Wednesday, May 19, 2010

What?

Most of us have morals. We know what we should and shouldn't do. We also do things that make us feel guilty, but still do it, because in the long run...it's all about SURVIVAL.

None of us truly follow our hearts. We go with whatever is comfortable and hope that will make us happy. Then we find out we still aren't happy, but what we really want isn't worth going for. Fear stands in the way.

Sometimes it's better to have something, than nothing at all. Even if that something makes you miserable. Sounds crazy, but it's true. Trust me, I know.

People get so used to the daily routine, it all becomes "I feel stuck in a rut". Life is going nowhere. It's at a boring standstill.

That's me. At a standstill. It's all followed by stressful outbursts!

At least that's what I'm calling it.

4 comments:

Lucy R said...

I guess that secretly everyone want the drama, not even the drama but the emotions that come with it. Life can get real boring sometimes. I went thro alot with a person and at times, i would be forget this but deep down inside,those moment, i felt so alive.Can it be that deep down inside are we all masochistic?

Sir James Eric Watkins said...

Banana Baby. In a sense we all are indeed a masochistic people.

Sometimes the pain can cleanse us. And coming back to rational states of thought from that pain can help us to see things from a very real standpoint, perhaps a healthier one. I hope I made some kind of sense there.

Sassy. "None of truly follow our hearts." I'm going to have to disagree with that one. But, for the most part, this is true. And I like to throw out a quote to illustate what you and I are both saying, at least from my perspective: "Between the velvet lies there's a truth that's hard as steel." Ronnie James Dio. (Rock the afterlife Ronnie!)

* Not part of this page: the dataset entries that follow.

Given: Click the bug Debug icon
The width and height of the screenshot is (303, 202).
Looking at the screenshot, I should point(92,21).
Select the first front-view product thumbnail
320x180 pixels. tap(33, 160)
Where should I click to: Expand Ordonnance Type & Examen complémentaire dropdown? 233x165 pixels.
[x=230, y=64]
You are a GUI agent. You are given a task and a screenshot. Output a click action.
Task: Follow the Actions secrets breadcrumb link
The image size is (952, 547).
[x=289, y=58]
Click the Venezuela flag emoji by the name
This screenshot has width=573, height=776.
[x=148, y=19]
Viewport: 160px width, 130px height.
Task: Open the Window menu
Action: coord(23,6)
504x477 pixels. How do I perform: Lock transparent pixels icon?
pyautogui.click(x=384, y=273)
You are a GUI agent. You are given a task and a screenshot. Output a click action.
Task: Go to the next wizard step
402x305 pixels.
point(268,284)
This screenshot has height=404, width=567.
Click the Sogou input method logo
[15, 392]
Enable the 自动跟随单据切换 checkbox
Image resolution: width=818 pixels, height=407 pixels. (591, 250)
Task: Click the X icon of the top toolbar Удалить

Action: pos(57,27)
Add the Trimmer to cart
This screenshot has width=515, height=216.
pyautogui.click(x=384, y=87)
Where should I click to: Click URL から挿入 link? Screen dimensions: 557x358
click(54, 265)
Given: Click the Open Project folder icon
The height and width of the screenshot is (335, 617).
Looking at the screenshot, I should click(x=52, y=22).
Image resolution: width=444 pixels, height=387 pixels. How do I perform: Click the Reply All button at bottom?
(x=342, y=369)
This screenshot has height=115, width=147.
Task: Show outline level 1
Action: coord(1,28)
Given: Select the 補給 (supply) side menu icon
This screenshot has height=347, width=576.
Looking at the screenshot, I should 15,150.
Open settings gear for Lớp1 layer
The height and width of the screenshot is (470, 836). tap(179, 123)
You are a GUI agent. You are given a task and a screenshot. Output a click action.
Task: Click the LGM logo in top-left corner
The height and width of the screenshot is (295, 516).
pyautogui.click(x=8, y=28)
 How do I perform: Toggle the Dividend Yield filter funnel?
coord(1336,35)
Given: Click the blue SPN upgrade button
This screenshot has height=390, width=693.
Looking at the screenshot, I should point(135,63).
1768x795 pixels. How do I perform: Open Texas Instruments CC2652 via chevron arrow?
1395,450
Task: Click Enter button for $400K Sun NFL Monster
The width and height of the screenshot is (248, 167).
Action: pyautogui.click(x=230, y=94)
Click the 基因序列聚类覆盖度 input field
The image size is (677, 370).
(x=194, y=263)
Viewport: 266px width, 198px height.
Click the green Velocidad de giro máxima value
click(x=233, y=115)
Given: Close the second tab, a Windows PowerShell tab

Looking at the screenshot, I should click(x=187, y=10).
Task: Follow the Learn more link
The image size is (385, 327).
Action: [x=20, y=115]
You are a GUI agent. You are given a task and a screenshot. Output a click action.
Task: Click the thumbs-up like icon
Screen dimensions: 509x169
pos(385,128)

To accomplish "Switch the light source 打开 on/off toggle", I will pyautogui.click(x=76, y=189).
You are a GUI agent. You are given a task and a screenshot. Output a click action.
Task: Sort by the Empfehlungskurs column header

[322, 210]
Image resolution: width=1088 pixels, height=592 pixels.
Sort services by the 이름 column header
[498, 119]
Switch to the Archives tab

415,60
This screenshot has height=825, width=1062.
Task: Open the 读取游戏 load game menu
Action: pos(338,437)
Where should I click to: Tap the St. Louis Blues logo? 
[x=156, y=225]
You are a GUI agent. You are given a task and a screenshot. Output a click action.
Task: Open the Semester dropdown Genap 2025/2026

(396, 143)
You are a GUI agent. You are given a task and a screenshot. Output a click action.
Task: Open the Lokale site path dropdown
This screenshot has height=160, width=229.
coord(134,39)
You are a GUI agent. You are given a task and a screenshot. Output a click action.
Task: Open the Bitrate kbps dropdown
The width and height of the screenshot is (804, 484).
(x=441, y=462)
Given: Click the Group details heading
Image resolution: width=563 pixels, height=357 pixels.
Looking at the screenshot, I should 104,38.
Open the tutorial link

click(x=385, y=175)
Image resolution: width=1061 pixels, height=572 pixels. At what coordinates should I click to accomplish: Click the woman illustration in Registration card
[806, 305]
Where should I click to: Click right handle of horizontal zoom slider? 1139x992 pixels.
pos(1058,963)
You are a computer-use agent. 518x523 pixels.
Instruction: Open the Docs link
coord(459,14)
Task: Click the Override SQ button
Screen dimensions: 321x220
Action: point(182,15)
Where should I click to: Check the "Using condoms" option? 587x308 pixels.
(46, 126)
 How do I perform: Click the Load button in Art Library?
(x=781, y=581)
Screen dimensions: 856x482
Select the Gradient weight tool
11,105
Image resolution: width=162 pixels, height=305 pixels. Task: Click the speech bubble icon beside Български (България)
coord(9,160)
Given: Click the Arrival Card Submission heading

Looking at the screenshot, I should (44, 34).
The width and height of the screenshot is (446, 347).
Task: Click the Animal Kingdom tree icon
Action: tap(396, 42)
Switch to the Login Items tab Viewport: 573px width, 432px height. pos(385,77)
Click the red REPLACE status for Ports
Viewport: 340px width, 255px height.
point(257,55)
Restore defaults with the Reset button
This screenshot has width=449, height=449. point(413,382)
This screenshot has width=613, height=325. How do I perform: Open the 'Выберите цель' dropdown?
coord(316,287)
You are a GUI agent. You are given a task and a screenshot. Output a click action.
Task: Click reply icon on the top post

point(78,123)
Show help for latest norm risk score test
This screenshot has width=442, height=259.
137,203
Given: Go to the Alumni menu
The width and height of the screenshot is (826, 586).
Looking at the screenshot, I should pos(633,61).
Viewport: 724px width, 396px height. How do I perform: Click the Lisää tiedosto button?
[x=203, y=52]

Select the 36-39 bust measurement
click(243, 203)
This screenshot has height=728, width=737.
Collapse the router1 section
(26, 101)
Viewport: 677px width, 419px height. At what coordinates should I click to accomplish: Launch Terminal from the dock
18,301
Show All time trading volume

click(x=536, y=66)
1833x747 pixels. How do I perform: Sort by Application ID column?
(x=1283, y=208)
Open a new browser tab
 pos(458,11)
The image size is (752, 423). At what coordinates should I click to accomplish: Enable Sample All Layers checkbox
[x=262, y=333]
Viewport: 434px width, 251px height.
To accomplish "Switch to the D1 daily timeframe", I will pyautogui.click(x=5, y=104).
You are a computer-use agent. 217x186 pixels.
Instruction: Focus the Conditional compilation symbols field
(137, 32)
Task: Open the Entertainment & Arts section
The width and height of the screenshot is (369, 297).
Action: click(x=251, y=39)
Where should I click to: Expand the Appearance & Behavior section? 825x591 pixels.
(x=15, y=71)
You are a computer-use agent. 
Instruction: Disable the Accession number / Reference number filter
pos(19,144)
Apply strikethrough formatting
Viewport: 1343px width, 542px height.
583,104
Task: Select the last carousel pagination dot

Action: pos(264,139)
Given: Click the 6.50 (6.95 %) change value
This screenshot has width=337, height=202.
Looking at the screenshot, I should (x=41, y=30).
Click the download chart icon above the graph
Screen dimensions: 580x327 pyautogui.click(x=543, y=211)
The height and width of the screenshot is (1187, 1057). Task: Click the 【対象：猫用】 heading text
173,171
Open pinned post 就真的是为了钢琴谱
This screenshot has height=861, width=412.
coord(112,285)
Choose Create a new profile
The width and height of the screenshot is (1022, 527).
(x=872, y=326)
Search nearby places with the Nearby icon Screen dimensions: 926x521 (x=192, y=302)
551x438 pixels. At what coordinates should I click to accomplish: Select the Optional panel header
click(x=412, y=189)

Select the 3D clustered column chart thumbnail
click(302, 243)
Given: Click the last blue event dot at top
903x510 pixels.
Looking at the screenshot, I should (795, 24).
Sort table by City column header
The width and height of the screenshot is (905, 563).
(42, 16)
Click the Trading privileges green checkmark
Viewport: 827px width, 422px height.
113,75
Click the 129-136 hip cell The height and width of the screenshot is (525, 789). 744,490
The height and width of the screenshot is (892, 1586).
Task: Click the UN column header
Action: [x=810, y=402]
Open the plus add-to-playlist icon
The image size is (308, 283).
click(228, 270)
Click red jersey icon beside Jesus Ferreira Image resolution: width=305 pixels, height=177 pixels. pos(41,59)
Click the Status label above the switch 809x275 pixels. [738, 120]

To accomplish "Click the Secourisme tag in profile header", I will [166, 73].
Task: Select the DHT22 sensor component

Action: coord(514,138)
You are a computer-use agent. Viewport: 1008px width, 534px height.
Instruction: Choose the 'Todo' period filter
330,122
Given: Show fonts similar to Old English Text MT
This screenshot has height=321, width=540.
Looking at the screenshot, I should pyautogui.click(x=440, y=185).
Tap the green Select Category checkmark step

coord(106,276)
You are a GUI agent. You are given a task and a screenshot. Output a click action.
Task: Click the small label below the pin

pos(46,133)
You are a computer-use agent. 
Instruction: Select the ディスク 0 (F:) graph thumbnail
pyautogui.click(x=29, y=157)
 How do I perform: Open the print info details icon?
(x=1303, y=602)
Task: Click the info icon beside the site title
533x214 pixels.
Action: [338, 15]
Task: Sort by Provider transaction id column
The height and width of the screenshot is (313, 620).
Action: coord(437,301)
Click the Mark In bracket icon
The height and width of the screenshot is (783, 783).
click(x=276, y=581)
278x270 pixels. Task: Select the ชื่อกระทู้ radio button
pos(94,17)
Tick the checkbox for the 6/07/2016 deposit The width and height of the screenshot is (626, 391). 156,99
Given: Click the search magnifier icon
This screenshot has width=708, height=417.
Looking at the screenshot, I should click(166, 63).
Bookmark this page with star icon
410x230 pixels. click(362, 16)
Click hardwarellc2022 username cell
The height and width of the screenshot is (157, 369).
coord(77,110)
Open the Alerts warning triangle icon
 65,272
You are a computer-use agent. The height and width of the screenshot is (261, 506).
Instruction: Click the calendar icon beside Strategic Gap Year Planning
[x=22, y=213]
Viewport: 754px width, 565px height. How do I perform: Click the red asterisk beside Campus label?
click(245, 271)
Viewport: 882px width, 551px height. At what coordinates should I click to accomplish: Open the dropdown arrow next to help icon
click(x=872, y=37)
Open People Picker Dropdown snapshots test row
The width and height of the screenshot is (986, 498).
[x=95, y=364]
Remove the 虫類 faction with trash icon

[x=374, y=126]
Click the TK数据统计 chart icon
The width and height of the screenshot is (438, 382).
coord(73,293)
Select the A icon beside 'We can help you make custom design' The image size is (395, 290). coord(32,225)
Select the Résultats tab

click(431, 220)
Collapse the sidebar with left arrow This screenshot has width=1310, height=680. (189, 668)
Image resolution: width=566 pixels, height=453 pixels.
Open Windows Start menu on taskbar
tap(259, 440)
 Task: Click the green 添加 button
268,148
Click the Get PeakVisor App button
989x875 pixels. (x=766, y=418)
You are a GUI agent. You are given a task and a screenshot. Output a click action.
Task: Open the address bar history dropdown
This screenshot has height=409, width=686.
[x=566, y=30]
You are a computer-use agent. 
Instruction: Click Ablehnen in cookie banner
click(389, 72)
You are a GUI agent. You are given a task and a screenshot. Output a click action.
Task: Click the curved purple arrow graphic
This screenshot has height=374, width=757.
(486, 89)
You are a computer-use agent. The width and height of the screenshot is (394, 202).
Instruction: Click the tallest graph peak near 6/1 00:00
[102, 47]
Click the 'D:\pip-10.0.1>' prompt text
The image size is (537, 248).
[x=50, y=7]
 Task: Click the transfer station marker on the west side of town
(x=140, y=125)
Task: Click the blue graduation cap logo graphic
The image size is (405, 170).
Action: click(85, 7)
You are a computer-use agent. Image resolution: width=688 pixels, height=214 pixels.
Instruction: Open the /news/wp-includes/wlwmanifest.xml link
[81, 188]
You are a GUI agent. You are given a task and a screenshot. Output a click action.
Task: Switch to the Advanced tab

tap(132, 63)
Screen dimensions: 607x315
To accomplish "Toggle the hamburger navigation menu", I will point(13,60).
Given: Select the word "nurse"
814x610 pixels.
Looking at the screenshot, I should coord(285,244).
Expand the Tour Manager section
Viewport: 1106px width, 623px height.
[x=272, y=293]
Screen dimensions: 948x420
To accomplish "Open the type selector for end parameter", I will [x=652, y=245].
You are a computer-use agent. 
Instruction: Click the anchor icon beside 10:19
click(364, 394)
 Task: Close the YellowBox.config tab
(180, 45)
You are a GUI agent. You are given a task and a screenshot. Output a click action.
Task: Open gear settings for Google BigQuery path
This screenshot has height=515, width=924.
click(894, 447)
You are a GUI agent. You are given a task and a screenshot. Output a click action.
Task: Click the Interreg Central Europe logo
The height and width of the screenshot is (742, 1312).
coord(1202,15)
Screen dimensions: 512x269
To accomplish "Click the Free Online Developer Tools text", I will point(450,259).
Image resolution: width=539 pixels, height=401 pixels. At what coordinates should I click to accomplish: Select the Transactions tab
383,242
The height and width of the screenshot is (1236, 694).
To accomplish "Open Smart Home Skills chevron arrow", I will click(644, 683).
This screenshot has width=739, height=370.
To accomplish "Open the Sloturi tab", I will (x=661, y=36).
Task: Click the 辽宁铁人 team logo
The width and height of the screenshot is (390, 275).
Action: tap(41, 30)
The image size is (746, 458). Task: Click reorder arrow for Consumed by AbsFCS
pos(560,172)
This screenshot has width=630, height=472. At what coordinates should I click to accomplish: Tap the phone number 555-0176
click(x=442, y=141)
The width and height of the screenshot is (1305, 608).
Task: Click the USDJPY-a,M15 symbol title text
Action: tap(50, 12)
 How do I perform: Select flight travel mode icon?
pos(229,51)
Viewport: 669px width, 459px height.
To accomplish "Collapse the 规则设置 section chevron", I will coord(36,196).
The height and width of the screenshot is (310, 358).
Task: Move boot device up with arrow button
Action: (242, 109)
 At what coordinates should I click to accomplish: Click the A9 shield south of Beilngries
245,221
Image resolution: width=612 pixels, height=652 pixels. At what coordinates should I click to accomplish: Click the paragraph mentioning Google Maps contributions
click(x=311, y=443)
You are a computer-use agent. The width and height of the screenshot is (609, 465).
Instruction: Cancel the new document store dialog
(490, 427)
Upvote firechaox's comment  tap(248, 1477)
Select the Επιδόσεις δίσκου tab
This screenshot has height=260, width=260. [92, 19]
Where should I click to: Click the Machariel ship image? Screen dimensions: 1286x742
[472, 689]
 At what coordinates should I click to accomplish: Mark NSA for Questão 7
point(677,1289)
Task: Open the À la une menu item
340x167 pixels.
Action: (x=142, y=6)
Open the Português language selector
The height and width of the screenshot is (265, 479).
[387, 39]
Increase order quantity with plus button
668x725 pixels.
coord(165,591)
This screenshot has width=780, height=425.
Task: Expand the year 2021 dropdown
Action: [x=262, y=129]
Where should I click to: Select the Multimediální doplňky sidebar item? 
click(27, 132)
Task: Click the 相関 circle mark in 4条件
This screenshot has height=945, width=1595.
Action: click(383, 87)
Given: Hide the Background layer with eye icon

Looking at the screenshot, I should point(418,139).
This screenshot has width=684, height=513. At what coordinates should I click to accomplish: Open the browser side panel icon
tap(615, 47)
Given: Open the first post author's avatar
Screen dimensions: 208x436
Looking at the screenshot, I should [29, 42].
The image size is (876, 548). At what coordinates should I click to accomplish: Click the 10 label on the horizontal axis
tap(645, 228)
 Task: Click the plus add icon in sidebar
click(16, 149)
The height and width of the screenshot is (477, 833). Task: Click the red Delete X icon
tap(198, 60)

Stuck in a rut? Do something out of the ordinary. Even if it's a simple as taking a walk alone to gather your thoughts and just be with nature. Perhaps you schedual has you in this rut, change it. Nothing is as important than our own peace of mind and happiness. Convert those outbursts into another emotion and activity that gives you pleasure. That's one thing that I admire about the Constitution is that it intitles us to the pursuit of happines. It doesn't say you have the right to actually be happy, but to pursue that state of mind. (it was kind of put in there to, I think, save their asses from people demanding to be happy snyway,,) Another Dio quote: "The vision never dies." I think this applies to what I just said here in this paragraph.

I hope you hear these words for what they are: an attempt to help.

Be well, my friend.

oh. one more thing. Just because I know the way, doesn't mean that I am there yet. And sometimes when I do reach these brief intervals of self actualization, they often are soon stomped out by those unexpected twists and turns that life can throw at us.

Now, be well. Mind. Body. And Soul.

alan said...

Not much I can add to the wisdom above; I do know that you are beautiful inside and out and need to start giving yourself some credit for it!

Thank you for the days you've brightened for me; someday I'll figure out how to return the favor!

alan

fineartist said...

Lemme just address each statement as you stated it, maybe, if I can get my head around what I want to say.

Okay, most of us have morals, and a lot of the time some of us follow them when people are watching. I try to follow them even when I'm alone and if it makes me feel sick in my core I don't do it anymore. That's my moral meter. Also, when all of our survival needs are met then we can work on satisfying our higher order needs. Sometimes we have to meet our own needs for love, and honey you and me, we really need to work on the self love part, but that's another story.

I follow my heart in most matters, now, I didn't always.

I hear ya about it being better to have something rather than nothing, even when it makes us miserable, but I've been battling with that for the last nine months. That's how long I've been split up from that man who I love. I love him with every fiber of my being, but I wont let any man dog me ever again, I'd rather be alone than dogged. It's taken me years to come to this point and it's about damned time too. I matter damn it, and if he's not smart enough to figure that out, well then, he's not smart enough to be in my bed.

When we get ourselves stuck in a rut then it's time to do something different, even if it's only taking an alternative route to work, or eating something we've never tried before, small steps make change.

I'm at a standstill too, have been for nine months but I tell ya, there's always a lull before a change, and me and you, WE ARE THE CHANGE!

Oh and masochistic, you bet, but I think it can be over come. I think we tend to have a death instinct, why else would I continue to smoke?